A forum for prison labor economic information sharing and debate.

Introduction

A Brief Background

Prison Slavery is still slavery, and therefore an economic issue.

On any given day, about 2% of US adult working-age males – roughly the male labor force of one US state – are incarcerated unemployed in US jails and prisons. 70% of US jail and prison inmates have no work whatsoever, $0 annual income. The annual income of the 30% of US inmates fortunate enough to get prison work is believed under $700 a year, below the weekly income of a median US wage earner.

But there are more unsupported minor children of US jail and prison inmates (about 2.2 million) than inmates (about 2.1 million), making inmate unemployment primarily a child poverty issue.
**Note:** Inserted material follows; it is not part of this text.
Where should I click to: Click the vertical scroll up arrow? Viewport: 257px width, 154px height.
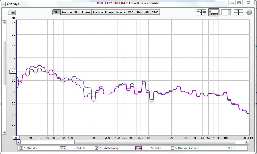4,22
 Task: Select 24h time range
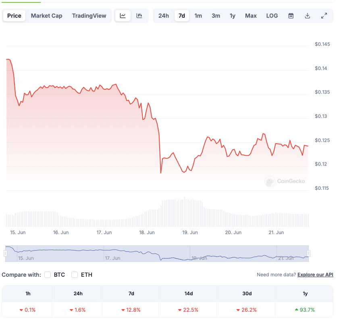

Welcome to PrisonLaborReform.com, a website primarily focused on the economics of US prison labor and its consequences for US economic prosperity or harm. PrisonLaborReform.com, explores with you the economics of prison labor, offering both hope and practical policy tools to anyone seeking reducing mass incarceration or building greater economic prosperity

Almost 40 years ago, on the heels of a hard-won economics PhD and a years-long Census Bureau stint launching the National Prisoner Statistics Program, I decided to “test” my doctorate on prison labor. Good fortune brought invitation to the National Correctional Industries Association’s “National Working Group on Inmate Labor,” ushering years observing debates of key stakeholders in US prison labor, including correctional industries, elected officials, organized business (US Chamber of Commerce and the National Federation of Independent Businesses), organized labor (AFL-CIO), human rights, and a range of suppliers and competitors in US correctional industries. Learning from those stakeholders and comparing their views more broadly to Western economic thinking and history eventually led me to the principal conclusions portrayed in this website.

Secondarily extending the same economics, the website spans the entire criminal justice spectrum for persons, families, and communities encountering arrest, ​pretrial, incarceration, and post release, regarding exclusion from normal labor force participation.